[PATCH] drm/amdkfd: Don't call mmput from MMU notifier callback

Tue Jun 24 15:37:48 UTC 2025

On 6/24/2025 10:00 AM, Philip Yang wrote:
>
> On 2025-06-23 18:18, Chen, Xiaogang wrote:
>>
>>
>> On 6/23/2025 11:59 AM, Philip Yang wrote:
>>> If the process is exiting, the mmput inside mmu notifier callback from
>>> compactd or fork or numa balancing could release the last reference
>>> of mm struct to call exit_mmap and free_pgtable, this triggers deadlock
>>> with below backtrace.
>>>
>>> The deadlock will leak kfd process as mmu notifier release is not 
>>> called
>>> and cause VRAM leaking.
>>>
>>> The fix is to take mm reference mmget_non_zero when adding prange to 
>>> the
>>> deferred list to pair with mmput in deferred list work.
>>>
>>> The backtrace of hung task:
>>>
>>>   INFO: task python:348105 blocked for more than 64512 seconds.
>>>   Call Trace:
>>>    __schedule+0x1c3/0x550
>>>    schedule+0x46/0xb0
>>>    rwsem_down_write_slowpath+0x24b/0x4c0
>>>    unlink_anon_vmas+0xb1/0x1c0
>>>    free_pgtables+0xa9/0x130
>>>    exit_mmap+0xbc/0x1a0
>>>    mmput+0x5a/0x140
>>>    svm_range_cpu_invalidate_pagetables+0x2b/0x40 [amdgpu]

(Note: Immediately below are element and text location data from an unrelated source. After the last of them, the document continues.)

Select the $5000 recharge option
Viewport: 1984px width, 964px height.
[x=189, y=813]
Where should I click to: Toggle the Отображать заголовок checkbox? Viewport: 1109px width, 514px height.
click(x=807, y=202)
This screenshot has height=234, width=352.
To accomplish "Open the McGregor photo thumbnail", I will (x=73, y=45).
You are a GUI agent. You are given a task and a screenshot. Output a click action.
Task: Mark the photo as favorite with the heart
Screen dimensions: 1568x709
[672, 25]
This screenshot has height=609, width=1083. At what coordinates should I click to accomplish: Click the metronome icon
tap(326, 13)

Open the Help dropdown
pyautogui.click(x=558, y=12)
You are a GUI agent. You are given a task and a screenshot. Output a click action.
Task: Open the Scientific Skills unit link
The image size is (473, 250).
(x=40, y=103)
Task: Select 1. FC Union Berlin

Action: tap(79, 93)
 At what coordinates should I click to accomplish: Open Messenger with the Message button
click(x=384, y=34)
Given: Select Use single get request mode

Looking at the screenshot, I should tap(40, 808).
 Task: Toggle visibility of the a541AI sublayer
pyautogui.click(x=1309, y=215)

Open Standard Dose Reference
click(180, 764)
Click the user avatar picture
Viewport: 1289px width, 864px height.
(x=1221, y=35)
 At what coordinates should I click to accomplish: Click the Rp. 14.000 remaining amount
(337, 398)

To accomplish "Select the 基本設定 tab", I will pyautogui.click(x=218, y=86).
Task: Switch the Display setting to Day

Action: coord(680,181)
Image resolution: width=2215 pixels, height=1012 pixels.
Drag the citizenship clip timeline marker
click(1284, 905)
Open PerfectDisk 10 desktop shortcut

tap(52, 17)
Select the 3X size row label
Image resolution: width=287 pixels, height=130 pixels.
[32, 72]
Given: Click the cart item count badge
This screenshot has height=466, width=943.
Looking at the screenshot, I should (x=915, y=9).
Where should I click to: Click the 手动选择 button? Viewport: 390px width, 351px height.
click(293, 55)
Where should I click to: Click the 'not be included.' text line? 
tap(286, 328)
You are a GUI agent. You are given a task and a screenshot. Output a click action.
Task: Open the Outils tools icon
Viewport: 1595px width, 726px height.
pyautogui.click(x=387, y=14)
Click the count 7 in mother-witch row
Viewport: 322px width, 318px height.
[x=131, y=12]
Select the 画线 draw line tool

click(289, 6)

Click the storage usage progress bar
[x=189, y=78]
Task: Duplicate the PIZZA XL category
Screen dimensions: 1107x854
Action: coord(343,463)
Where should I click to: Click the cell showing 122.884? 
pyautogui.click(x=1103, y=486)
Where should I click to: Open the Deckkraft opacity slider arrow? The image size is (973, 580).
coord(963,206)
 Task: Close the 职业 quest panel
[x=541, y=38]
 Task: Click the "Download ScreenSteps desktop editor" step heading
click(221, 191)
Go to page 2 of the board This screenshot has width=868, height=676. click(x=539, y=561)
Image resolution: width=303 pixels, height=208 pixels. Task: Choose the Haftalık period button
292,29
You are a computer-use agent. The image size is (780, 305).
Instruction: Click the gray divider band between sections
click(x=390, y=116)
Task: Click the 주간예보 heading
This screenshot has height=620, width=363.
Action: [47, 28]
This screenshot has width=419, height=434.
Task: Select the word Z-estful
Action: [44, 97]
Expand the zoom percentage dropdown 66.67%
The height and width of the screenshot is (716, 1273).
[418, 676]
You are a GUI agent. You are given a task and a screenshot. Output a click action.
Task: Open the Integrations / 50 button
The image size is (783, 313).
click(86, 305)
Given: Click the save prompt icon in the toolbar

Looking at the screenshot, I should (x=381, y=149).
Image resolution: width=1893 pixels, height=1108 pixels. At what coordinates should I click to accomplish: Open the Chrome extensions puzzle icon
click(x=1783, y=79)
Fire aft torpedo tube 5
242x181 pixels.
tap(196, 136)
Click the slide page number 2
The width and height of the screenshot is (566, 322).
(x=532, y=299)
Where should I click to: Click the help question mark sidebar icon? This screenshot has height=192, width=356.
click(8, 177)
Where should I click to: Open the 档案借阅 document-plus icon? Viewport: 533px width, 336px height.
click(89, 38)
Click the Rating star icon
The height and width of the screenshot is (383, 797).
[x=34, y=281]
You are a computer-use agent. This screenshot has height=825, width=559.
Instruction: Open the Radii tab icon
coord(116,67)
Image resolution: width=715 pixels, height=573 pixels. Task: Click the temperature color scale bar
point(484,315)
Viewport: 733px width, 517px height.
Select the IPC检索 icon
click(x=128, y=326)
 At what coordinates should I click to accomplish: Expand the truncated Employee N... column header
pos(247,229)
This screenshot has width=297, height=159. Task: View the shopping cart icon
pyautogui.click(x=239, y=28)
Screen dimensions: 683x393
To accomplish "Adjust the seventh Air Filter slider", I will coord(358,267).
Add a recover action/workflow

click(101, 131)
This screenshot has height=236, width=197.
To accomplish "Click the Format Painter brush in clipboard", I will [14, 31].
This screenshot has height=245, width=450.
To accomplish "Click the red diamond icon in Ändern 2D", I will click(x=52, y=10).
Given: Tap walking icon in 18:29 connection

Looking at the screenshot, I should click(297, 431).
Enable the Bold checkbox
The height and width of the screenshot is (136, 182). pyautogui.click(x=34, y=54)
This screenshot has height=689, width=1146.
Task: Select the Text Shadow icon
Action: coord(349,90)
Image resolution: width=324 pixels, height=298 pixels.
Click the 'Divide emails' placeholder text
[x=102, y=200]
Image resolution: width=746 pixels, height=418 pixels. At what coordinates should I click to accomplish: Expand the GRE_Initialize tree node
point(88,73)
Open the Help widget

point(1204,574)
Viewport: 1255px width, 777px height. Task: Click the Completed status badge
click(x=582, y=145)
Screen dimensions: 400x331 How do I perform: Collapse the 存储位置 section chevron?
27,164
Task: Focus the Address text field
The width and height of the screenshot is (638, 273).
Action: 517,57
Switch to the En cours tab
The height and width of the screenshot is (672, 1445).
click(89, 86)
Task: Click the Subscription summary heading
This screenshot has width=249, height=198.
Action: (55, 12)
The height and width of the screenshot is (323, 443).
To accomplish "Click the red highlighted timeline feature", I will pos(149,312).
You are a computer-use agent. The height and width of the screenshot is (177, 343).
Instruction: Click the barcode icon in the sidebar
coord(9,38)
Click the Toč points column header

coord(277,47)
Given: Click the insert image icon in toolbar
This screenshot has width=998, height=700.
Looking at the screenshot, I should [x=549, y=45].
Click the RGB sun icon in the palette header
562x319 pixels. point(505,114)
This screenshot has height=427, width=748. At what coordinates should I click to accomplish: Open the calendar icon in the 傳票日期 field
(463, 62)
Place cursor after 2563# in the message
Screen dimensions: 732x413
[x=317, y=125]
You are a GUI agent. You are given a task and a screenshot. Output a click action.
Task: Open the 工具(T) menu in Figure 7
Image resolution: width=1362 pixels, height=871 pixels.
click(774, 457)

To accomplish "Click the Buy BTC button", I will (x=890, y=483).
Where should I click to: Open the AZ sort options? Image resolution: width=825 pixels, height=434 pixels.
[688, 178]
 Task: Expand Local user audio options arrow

>>>    mn_itree_invalidate+0x72/0xc0
>>>    __mmu_notifier_invalidate_range_start+0x48/0x60
>>>    try_to_unmap_one+0x10fa/0x1400
>>>    rmap_walk_anon+0x196/0x460
>>>    try_to_unmap+0xbb/0x210
>>>    migrate_page_unmap+0x54d/0x7e0
>>>    migrate_pages_batch+0x1c3/0xae0
>>>    migrate_pages_sync+0x98/0x240
>>>    migrate_pages+0x25c/0x520
>>>    compact_zone+0x29d/0x590
>>>    compact_zone_order+0xb6/0xf0
>>>    try_to_compact_pages+0xbe/0x220
>>>    __alloc_pages_direct_compact+0x96/0x1a0
>>>    __alloc_pages_slowpath+0x410/0x930
>>>    __alloc_pages_nodemask+0x3a9/0x3e0
>>>    do_huge_pmd_anonymous_page+0xd7/0x3e0
>>>    __handle_mm_fault+0x5e3/0x5f0
>>>    handle_mm_fault+0xf7/0x2e0
>>>    hmm_vma_fault.isra.0+0x4d/0xa0
>>>    walk_pmd_range.isra.0+0xa8/0x310
>>>    walk_pud_range+0x167/0x240
>>>    walk_pgd_range+0x55/0x100
>>>    __walk_page_range+0x87/0x90
>>>    walk_page_range+0xf6/0x160
>>>    hmm_range_fault+0x4f/0x90
>>>    amdgpu_hmm_range_get_pages+0x123/0x230 [amdgpu]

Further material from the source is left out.